Manning? What has he had to be mad about, other than the fact he didn't win the Heisman at Tennessee? Nobody doubted his greatness all the way back to high school. He was the No. 1 overall pick in his draft, an immediate starter and franchise player-to-be in Indianapolis and, soon enough, a commercial endorsement juggernaut just as familiar to American consumers as Flo from the Progressive ads and the Aflac duck.

Yeah, he was fired by the Colts after missing a season and enduring four neck surgeries, and yeah, people would remind Manning of his 5-11 record against Brady and his nine one-and-dones in the playoffs. But he was a five-time MVP who did win the Super Bowl ring that Dan Marino and other Hall of Famers couldn't win. And he was leading a hell of a sporting life until this year. Until the Broncos started phasing him out. Until his 39-year-old body started falling apart. Until Osweiler replaced him.

Until Al-Jazeera reported that an anti-aging clinic in Indianapolis shipped human growth hormone to his wife, Ashley, allegedly for Peyton Manning's use.

The veins in his famous forehead ready to explode, Manning did everything but shoot lasers through your TV screen while trashing the report in his interview with Salters. He denied ever using HGH or any performance-enhancing drugs, and he attacked Al-Jazeera for violating his wife's right to medical privacy. Of course, Manning did not specifically deny that a package from the clinic in question was sent to his wife.

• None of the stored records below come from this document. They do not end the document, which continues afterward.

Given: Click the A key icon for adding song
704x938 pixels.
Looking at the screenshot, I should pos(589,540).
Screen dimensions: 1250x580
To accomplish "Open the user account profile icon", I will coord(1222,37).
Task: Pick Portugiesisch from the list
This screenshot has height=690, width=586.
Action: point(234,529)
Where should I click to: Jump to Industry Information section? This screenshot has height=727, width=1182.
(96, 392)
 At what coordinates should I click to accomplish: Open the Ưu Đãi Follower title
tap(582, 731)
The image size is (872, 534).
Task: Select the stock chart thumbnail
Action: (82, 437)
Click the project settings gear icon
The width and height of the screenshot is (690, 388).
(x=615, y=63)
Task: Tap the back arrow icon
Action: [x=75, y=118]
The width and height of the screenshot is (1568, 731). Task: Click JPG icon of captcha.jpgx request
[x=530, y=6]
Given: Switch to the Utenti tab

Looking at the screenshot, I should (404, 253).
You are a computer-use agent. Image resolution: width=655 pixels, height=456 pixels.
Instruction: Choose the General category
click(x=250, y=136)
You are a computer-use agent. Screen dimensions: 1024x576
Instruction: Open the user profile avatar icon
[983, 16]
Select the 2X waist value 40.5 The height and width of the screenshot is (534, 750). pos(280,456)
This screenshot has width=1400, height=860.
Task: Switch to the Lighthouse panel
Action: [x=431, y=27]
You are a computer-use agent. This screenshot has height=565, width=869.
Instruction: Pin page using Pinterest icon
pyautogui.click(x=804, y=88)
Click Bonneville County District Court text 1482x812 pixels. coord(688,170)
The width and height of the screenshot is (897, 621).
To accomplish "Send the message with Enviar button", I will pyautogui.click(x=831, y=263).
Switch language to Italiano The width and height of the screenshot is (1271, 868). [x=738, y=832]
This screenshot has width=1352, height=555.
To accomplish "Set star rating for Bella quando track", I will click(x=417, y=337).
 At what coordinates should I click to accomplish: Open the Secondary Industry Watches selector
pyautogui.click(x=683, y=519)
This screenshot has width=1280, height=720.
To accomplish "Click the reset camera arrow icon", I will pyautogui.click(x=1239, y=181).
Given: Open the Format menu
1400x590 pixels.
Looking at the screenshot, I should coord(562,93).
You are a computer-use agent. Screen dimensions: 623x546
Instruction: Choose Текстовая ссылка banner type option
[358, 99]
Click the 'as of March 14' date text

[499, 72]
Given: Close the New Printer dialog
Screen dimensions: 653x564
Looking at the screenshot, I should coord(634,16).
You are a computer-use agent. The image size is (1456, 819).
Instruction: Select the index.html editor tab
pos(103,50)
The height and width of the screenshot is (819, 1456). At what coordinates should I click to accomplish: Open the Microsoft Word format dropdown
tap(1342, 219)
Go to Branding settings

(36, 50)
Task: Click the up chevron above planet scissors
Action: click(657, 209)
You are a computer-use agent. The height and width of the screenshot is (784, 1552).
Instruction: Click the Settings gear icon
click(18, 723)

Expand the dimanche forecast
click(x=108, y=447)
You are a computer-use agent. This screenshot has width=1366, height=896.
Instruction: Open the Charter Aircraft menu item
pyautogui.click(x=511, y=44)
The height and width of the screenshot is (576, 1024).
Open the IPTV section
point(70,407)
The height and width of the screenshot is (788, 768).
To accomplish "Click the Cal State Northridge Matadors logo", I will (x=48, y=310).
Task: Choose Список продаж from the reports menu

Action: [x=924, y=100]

But in giving Manning the benefit of the doubt, it's clear his rage is rooted in the depths of his stunning recovery. In the early hours of his rehab, Manning's parents weren't sure he would ever appear in another game.

"We didn't know how he could play at that position," Archie Manning told ESPN.com in 2013. "I remember when he first started throwing, I mean, it was a 10-yard lob and you just don't know. And you wonder, 'Gosh, can he get back where he can throw in an NFL football game.'"

Peyton would come back to throw for 131 touchdowns and nearly 15,000 yards in his first three seasons in Denver. His career appeared to be headed toward a satisfactory close, with or without the second ring, before Elway fired the head coach (John Fox) and offensive coordinator (Adam Gase) who helped Manning play at a record-breaking pace.

Elway demanded that Manning take a $4 million pay cut, and suddenly the quarterback who used to run Broncos practices like a symphony conductor was being asked by the new coach, Kubiak, to take some practices off. Once the regular season got underway, Manning looked older than his birth certificate as he tried to fight through a foot injury he wanted kept quiet. He threw too many weak and wobbly passes, absorbed too many hits and struggled to adjust to a Kubiak offense better suited for Osweiler.

Manning hadn't played since Nov. 15 and yet was still leading the league in interceptions (17) when Al-Jazeera released its report. He couldn't get out the door unscathed. He couldn't retire before he was accused of PED use and before his vehement denials were measured against those once delivered by the cheating likes of Alex Rodriguez and Lance Armstrong. Archie Manning didn't want to break down the Al-Jazeera film on Monday, but when asked whether he thought his son's anger could make him a better football player if and when he returns, Archie texted this response: "Hopefully. Probably easier if playing LB."

Manning won't be playing linebacker on Sunday against the San Diego Chargers, and he might not play quarterback for the Broncos ever again. Is there a chance Osweiler gets hurt or stumbles or forces Kubiak to recall that Manning did beat Brady in their past two conference championship meetings? Yeah, there's a chance. A small one.

It's more likely Manning will spend more time answering questions from league investigators in the coming weeks than he'll spend behind center. And if he's telling the truth about HGH, this all-time great deserved a much better goodbye than that.